-- THE TASK --
Can you reproduce, word for word, the stretch of the passage on cycling and walking funding from "In the limited" through "aims and targets."?

-- SELECTION --
We have made good progress in delivering the commitments set out in the strategy, and the overall number of cycling and walking stages increased in 2017. We recognise, however, that there is some way to go. We also face challenges in attracting higher levels of activity, particularly among certain socioeconomic groups and broader ethnic groups, and we want to work on that too. Those are challenges that we must address.

In the limited time available, I want to move on to the all-important issue of funding, which a number of hon. Members raised. This debate comes at a crucial time in the delivery of the cycling and walking investment strategy, as the Government prepare for the next spending review. As my hon. Friend the Member for Witney mentioned, that will be the vehicle for identifying the funding required across Government to meet the strategy’s 2025 aims and targets.

The Government recognise the scale of the challenge. When the cycling and walking investment strategy was published in 2017, it identified £1.2 billion of funding projected for investment in cycling and walking between 2016 and 2021. Since then, local authorities have added their part and allocated an additional £700 million to safe infrastructure and other active travel projects. Between central Government and local government, that is almost £2 billion being invested in cycling and walking over this Parliament. That is a good investment. Spending on cycling and walking in England has doubled from £3.50 per head to around £7 per head in this four-year spending review period alone. I will always accept that there is more we can do and that there is more to be done, but doubling investment is a good achievement.

Many of the decisions on the allocation of those funds will be made by the relevant local body, in line with the Government’s devolution and localism agenda. We do not want to centralise everything from Whitehall; we want to let local authorities make those decisions where possible. That is an important point in the context of this debate, and one that I will return to shortly, but I want to say something else about additional funding, beyond the £2 billion I have already mentioned.

-- RAW DATA --
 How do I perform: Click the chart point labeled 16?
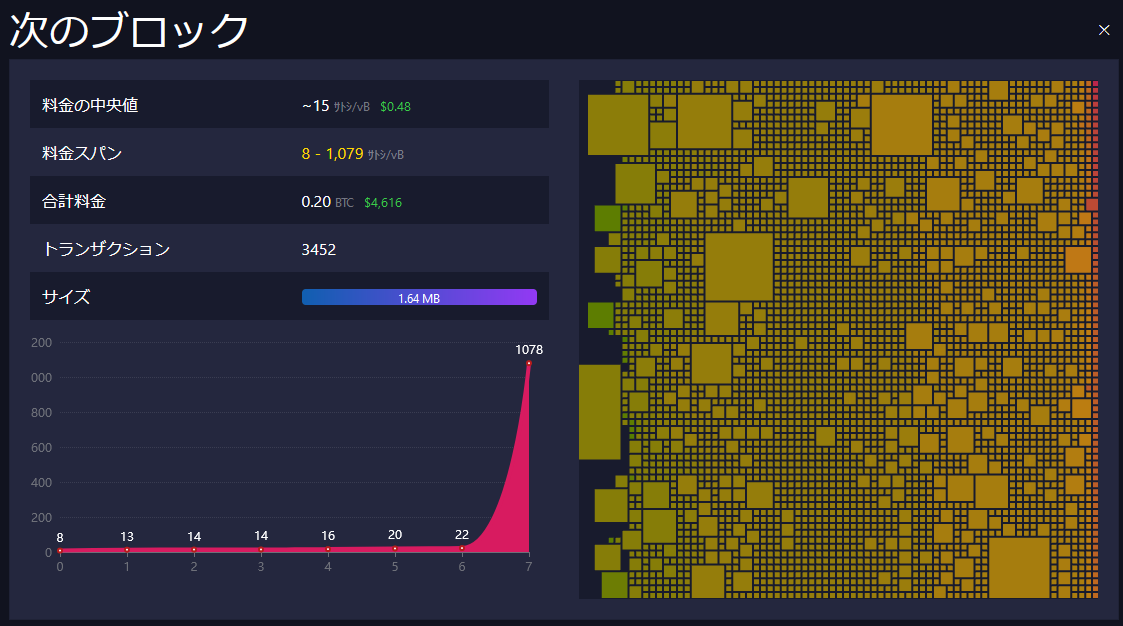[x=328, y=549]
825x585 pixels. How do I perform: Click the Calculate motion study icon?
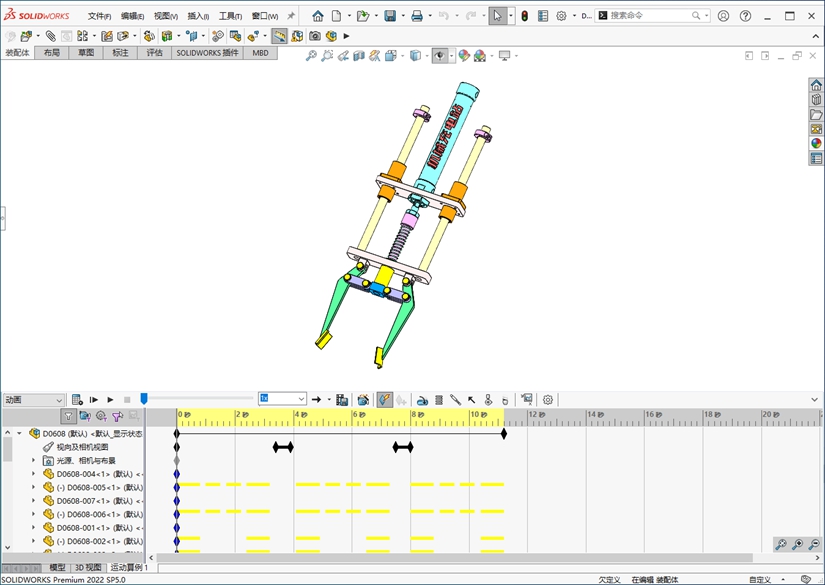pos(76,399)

-- FULL RESPONSE --
In the limited time available, I want to move on to the all-important issue of funding, which a number of hon. Members raised. This debate comes at a crucial time in the delivery of the cycling and walking investment strategy, as the Government prepare for the next spending review. As my hon. Friend the Member for Witney mentioned, that will be the vehicle for identifying the funding required across Government to meet the strategy’s 2025 aims and targets.